- [Input data]:
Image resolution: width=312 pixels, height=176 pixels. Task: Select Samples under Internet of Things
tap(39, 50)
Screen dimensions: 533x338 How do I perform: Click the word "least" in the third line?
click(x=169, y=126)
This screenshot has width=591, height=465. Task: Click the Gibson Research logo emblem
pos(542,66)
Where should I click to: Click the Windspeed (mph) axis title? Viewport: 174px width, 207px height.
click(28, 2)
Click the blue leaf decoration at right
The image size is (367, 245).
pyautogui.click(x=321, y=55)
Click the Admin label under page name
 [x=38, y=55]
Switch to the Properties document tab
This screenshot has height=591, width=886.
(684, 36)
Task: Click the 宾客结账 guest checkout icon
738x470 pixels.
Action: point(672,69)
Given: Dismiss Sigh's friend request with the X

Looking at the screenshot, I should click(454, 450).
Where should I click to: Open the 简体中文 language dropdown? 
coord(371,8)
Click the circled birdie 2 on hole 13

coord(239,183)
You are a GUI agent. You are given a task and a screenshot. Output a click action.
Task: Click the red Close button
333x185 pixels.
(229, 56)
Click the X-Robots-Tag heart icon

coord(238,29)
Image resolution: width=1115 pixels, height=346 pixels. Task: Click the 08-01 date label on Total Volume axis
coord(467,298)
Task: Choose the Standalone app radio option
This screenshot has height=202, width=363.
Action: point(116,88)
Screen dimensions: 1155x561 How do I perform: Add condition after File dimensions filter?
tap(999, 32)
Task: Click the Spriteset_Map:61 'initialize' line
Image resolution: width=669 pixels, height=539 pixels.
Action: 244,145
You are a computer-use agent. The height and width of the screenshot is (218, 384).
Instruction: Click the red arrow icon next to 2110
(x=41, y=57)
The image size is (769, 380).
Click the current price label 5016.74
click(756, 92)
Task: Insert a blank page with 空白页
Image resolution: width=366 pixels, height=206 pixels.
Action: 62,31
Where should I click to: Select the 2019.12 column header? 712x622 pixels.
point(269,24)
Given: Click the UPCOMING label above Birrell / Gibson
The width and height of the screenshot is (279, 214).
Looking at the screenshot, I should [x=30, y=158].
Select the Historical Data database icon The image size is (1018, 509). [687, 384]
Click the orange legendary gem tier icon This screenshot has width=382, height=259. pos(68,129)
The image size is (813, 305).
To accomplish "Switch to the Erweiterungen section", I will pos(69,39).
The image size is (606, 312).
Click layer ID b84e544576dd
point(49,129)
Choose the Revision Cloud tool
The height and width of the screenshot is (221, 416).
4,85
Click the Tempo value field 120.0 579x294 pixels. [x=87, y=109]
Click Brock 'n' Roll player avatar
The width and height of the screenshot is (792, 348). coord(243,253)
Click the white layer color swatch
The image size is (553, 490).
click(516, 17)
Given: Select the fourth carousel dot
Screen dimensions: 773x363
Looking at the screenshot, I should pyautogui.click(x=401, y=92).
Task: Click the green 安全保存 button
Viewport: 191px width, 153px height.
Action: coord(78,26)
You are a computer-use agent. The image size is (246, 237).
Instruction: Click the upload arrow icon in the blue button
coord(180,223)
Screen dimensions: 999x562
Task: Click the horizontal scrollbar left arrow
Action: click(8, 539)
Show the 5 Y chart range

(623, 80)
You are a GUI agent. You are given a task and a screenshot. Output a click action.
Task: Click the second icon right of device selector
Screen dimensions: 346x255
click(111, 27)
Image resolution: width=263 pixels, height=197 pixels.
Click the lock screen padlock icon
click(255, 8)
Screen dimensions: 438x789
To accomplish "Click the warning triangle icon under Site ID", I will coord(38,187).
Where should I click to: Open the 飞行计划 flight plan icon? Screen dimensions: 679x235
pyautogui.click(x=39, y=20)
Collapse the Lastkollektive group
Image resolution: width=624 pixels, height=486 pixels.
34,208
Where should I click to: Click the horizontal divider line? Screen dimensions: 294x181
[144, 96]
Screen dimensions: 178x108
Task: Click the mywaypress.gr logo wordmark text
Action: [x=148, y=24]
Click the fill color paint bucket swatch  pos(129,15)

- [Your goal]:
Transcribe, exactly and without additions, the lines of the records above, beginning with the line that contains "You are a computer-use agent. The height" and ending with the line that contains "Click the Tempo", both included.

- [Answer to this problem]:
You are a computer-use agent. The height and width of the screenshot is (218, 384).
Instruction: Click the red arrow icon next to 2110
(x=41, y=57)
The image size is (769, 380).
Click the current price label 5016.74
click(756, 92)
Task: Insert a blank page with 空白页
Image resolution: width=366 pixels, height=206 pixels.
Action: 62,31
Where should I click to: Select the 2019.12 column header? 712x622 pixels.
point(269,24)
Given: Click the UPCOMING label above Birrell / Gibson
The width and height of the screenshot is (279, 214).
Looking at the screenshot, I should [x=30, y=158].
Select the Historical Data database icon The image size is (1018, 509). [687, 384]
Click the orange legendary gem tier icon This screenshot has width=382, height=259. pos(68,129)
The image size is (813, 305).
To accomplish "Switch to the Erweiterungen section", I will pos(69,39).
The image size is (606, 312).
Click layer ID b84e544576dd
point(49,129)
Choose the Revision Cloud tool
The height and width of the screenshot is (221, 416).
4,85
Click the Tempo value field 120.0 579x294 pixels. [x=87, y=109]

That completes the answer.